Dr. Hisham Mazal

High-resolution studies in structural biology are often limited by the challenges of crystallization and low contrast in the cellular native environment. The exquisite labeling specificity of fluorescence microscopy gets around these issues and allows superresolution microscopy, but to date, these works have used chemically fixed samples. To establish light microscopy as a workhorse in structural biology, two main requirements must be fulfilled: near-native sample preservation and near-atomic optical resolution. Here, we introduce single-particle cryogenic light microscopy (spCryo-LM) as a technique that satisfies these key criteria. We adapt established protocols from cryogenic electron microscopy (Cryo-EM) for shock-freezing samples and use a high-vacuum cryogenic shuttle system to transfer them in and out of a liquid-helium cryostat that houses a superresolution fluorescence microscope. By exploiting the enhanced photophysics at low temperature, angstrom precision can be achieved in localizing several fluorophores attached to proteins separated by a few hundred nanometers. We present various characterization studies on vitreous ice, single-molecule photoblinking behavior, and the effects of laser intensity and benchmark our method by resolving the heptameric membrane protein alpha-hemolysin in a synthetic lipid membrane.
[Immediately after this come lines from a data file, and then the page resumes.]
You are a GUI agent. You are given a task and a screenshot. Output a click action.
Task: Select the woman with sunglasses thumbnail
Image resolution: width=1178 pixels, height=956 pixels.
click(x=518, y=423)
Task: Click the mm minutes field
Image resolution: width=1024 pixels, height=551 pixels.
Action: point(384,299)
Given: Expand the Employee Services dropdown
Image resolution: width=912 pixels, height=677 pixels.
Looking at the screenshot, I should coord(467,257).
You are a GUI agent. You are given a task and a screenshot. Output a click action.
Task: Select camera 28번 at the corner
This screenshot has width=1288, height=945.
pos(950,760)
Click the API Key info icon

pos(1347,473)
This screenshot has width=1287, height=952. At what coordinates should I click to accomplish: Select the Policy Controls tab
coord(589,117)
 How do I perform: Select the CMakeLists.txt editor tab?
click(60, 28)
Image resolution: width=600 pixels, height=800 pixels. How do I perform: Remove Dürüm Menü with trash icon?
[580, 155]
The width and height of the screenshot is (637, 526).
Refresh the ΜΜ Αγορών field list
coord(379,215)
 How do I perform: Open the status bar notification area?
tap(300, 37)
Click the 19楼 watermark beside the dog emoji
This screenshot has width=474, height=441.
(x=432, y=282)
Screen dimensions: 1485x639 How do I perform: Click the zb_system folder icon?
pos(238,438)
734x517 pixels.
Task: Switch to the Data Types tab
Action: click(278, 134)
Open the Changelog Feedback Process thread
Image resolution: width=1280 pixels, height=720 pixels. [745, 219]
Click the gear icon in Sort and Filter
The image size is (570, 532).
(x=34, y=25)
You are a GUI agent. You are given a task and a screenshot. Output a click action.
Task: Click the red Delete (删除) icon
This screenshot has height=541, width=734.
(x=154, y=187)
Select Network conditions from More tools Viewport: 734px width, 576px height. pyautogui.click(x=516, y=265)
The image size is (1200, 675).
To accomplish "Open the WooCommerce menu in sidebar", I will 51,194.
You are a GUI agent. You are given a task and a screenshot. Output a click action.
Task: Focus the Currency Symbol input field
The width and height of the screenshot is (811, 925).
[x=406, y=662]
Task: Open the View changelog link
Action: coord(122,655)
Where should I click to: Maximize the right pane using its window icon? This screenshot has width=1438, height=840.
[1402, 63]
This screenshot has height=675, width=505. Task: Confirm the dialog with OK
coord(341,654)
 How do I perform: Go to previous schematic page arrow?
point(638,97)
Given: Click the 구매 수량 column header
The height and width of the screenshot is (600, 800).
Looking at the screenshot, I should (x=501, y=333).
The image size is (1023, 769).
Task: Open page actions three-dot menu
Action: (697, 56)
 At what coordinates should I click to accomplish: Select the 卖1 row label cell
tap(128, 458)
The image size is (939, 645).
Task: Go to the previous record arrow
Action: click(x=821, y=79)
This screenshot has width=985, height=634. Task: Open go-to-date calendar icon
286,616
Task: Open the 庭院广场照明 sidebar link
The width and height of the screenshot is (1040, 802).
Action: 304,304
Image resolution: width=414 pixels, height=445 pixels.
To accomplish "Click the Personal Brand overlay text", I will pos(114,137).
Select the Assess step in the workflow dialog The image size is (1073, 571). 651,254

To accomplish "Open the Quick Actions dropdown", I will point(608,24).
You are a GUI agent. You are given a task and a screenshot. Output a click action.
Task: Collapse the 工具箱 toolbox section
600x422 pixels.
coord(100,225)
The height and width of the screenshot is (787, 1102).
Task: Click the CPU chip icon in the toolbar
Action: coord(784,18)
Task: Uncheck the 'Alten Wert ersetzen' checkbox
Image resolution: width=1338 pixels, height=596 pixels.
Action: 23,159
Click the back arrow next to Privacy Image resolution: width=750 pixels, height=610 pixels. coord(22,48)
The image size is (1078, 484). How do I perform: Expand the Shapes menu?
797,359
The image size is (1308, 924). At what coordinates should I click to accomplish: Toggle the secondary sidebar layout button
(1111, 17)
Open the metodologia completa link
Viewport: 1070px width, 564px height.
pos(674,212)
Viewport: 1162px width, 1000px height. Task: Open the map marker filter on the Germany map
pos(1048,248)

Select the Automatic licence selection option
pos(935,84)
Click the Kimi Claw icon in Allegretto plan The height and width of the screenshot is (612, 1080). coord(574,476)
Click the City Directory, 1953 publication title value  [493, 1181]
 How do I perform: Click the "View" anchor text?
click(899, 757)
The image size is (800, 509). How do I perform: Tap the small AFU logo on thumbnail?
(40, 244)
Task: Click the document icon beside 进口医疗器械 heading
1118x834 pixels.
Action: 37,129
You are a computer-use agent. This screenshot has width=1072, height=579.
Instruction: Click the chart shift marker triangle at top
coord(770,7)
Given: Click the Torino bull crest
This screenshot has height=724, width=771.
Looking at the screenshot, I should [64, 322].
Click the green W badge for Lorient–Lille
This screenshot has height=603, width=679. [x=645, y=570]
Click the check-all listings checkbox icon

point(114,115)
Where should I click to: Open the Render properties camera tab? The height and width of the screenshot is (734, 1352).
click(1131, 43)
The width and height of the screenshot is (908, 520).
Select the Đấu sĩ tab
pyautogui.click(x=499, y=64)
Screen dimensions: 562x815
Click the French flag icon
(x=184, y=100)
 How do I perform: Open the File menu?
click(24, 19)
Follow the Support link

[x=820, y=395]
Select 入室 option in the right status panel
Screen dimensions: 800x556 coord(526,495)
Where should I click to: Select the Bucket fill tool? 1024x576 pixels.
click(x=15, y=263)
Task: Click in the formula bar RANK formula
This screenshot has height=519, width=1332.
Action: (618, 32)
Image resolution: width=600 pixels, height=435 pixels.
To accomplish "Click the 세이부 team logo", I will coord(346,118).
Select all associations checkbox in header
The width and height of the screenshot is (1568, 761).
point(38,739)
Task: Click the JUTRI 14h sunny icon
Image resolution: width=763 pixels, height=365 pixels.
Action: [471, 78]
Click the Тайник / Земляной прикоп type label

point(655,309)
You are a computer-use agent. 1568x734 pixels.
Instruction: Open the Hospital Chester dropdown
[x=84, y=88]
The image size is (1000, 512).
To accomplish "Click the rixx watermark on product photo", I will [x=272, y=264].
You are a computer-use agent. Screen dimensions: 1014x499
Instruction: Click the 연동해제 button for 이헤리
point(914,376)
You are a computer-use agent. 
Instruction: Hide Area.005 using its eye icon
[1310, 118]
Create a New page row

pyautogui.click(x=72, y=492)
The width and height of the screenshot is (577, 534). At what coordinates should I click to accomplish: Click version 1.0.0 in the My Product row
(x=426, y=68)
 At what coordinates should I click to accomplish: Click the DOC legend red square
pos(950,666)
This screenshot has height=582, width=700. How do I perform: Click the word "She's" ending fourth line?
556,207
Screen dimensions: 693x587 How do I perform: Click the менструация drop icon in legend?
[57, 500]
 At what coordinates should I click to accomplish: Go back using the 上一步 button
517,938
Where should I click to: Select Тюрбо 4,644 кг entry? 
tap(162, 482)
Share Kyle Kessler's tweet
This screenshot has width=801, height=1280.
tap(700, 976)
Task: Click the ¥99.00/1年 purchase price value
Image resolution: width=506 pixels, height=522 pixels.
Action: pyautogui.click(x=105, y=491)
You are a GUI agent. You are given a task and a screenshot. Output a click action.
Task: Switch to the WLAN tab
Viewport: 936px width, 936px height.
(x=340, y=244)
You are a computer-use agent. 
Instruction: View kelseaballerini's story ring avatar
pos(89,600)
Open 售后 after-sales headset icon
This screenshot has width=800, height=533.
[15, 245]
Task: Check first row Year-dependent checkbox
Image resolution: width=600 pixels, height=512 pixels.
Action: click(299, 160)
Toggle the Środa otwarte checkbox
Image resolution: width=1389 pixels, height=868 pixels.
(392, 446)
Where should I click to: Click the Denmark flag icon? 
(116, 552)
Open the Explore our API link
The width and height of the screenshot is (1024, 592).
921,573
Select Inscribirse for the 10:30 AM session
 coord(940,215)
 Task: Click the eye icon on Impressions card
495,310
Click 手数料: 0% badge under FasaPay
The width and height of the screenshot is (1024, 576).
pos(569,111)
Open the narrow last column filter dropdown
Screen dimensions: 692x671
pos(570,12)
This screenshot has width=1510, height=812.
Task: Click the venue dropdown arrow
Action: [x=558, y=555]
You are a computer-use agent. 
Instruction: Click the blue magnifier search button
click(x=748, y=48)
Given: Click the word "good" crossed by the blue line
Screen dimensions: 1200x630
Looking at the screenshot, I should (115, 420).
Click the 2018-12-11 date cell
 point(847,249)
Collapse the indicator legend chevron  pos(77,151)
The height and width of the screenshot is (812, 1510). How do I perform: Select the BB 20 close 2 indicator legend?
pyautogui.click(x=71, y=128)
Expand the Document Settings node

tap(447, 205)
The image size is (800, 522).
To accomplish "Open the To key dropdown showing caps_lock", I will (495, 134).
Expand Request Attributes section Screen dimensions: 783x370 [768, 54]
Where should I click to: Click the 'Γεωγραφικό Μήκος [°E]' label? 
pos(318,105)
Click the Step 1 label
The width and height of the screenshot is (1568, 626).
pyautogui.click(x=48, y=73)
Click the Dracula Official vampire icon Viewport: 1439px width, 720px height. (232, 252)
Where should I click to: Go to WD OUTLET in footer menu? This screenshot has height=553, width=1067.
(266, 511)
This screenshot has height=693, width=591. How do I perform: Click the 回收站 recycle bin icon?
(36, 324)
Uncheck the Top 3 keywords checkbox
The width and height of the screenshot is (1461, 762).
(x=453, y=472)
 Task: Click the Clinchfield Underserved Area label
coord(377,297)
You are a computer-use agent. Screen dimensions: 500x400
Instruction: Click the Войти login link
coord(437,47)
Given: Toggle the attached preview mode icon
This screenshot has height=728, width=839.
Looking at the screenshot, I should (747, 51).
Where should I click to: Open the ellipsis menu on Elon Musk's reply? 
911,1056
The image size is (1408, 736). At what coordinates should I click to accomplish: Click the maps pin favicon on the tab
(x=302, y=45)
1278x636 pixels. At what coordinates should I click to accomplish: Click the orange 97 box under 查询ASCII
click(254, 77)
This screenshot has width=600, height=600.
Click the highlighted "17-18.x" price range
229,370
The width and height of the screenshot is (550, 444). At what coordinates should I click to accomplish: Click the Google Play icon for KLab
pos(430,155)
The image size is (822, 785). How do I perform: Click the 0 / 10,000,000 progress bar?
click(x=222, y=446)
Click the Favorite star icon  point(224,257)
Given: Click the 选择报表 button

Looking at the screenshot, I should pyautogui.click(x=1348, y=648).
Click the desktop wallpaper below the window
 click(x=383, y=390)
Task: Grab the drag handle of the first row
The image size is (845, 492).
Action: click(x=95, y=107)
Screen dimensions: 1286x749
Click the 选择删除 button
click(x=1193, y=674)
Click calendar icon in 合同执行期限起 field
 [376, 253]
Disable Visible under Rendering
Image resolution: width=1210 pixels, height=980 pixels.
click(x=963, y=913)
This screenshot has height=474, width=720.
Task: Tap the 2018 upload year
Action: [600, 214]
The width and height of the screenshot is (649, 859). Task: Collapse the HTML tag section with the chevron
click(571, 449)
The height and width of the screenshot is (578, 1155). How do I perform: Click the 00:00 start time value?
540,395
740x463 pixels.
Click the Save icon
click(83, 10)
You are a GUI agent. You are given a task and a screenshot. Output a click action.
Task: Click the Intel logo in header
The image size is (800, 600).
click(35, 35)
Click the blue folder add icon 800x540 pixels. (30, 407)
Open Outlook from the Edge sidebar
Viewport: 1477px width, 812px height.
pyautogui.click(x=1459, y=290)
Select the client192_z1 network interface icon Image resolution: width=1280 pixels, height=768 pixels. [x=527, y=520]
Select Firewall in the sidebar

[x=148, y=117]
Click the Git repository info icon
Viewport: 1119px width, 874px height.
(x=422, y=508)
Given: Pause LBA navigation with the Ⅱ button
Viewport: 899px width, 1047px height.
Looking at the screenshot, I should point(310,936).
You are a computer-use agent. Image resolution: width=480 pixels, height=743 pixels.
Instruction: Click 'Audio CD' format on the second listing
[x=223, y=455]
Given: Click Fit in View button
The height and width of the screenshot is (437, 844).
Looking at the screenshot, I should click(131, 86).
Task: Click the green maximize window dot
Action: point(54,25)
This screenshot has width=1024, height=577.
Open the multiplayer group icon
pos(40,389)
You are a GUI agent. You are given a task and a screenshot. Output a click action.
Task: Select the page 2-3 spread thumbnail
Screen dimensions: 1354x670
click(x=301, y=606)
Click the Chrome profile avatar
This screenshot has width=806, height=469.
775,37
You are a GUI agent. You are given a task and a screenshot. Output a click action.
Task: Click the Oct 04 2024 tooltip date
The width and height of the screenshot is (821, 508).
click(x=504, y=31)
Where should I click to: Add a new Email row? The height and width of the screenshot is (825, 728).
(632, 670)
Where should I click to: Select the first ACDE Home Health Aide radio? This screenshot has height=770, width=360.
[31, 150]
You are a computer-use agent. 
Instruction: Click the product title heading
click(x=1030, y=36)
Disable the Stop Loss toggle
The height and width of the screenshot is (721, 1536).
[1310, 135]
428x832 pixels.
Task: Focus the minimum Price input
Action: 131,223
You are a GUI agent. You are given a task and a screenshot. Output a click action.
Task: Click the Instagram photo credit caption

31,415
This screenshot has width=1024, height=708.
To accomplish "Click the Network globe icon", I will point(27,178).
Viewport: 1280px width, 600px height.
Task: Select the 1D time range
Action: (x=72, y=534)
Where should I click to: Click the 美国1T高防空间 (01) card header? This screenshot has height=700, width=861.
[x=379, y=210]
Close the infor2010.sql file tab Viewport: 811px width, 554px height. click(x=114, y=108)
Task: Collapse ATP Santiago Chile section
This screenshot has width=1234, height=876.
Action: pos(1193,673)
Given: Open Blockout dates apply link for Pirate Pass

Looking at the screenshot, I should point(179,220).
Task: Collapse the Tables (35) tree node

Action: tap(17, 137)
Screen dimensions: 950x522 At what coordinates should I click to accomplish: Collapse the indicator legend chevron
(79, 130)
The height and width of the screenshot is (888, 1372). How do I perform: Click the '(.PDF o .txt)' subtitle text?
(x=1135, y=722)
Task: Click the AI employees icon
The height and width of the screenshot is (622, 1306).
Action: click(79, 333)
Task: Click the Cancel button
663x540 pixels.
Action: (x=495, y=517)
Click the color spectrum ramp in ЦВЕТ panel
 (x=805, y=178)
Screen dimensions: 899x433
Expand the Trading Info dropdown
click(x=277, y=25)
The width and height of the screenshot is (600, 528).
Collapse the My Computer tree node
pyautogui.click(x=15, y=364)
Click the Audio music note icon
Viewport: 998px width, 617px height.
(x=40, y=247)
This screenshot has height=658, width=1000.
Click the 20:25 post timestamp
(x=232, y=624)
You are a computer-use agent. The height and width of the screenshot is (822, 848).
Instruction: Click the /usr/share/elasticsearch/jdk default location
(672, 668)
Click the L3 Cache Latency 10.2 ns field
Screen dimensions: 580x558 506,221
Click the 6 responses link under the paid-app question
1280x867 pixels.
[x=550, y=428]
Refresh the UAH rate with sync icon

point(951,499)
Additionally, we report on the technique’s capability to resolve membrane proteins in their native cellular membrane environment. spCryo-LM enables structural studies of proteins in their native environment without chemical fixation or protein isolation, and can be integrated with other superresolution or spectroscopic techniques. We believe our approach establishes light microscopy as a powerful tool in structural biology and sets the stage for correlative microscopy with Cryo-EM and related techniques.

Investigations based on cryo–electron microscopy (cryo-EM), atomic force microscopy, and super-resolution microscopy reveal a symmetric trimer with propeller-like blades for the mechanosensitive ion channel PIEZO. However, a conclusive understanding of its conformations in the cell membrane is lacking. Here, we implement a high-vacuum cryogenic shuttle to transfer shock-frozen cell membranes in and out of a cryostat designed for single-particle cryo–light microscopy (spCryo-LM). By localizing fluorescent labels placed at the extremities of the blades of the mouse PIEZO1 protein in unroofed cell membranes, we ascertain three configurations with radii of 6, 12, and 20 nanometers as projected onto the membrane plane. We elaborate on the correspondence of these data with previous reports in the literature. The combination of spCryo-LM with cryo-EM promises to provide quantitative insights into the structure and function of biomolecular complexes in their native environments without the need for chemical fixation or protein isolation, ushering in a new regime of correlative studies in structural biology.

Aggregation intermediates play a pivotal role in the assembly of amyloid fibrils, which are central to the pathogenesis of neurodegenerative diseases. The structures of filamentous intermediates and mature fibrils are now efficiently determined by single-particle cryo-electron microscopy. By contrast, smaller pre-fibrillar α-Synuclein (αS) oligomers, crucial for initiating amyloidogenesis, remain largely uncharacterized. We report an atomic-resolution structural characterization of a toxic pre-fibrillar aggregation intermediate (I1) on pathway to the formation of lipidic fibrils, which incorporate lipid molecules on protofilament surfaces during fibril growth on membranes. Super-resolution microscopy reveals a tetrameric state, providing insights into the early oligomeric assembly. Time-resolved nuclear magnetic resonance (NMR) measurements uncover a structural reorganization essential for the transition of I1 to mature lipidic L2 fibrils. The reorganization involves the transformation of anti-parallel β-strands during the pre-fibrillar I1 state into a β-arc characteristic of amyloid fibrils. This structural reconfiguration occurs in a conserved structural kernel shared by a vast number of αS-fibril polymorphs, including extracted fibrils from Parkinson’s and Lewy Body Dementia patients. Consistent with reports of anti-parallel β-strands being a defining feature of toxic αS pre-fibrillar intermediates, I1 impacts the viability of neuroblasts and disrupts cell membranes, resulting in increased calcium influx. Our results integrate the occurrence of anti-parallel β-strands as salient features of toxic oligomers with their significant role in the amyloid fibril assembly pathway. These structural insights have implications for the development of therapies and biomarkers.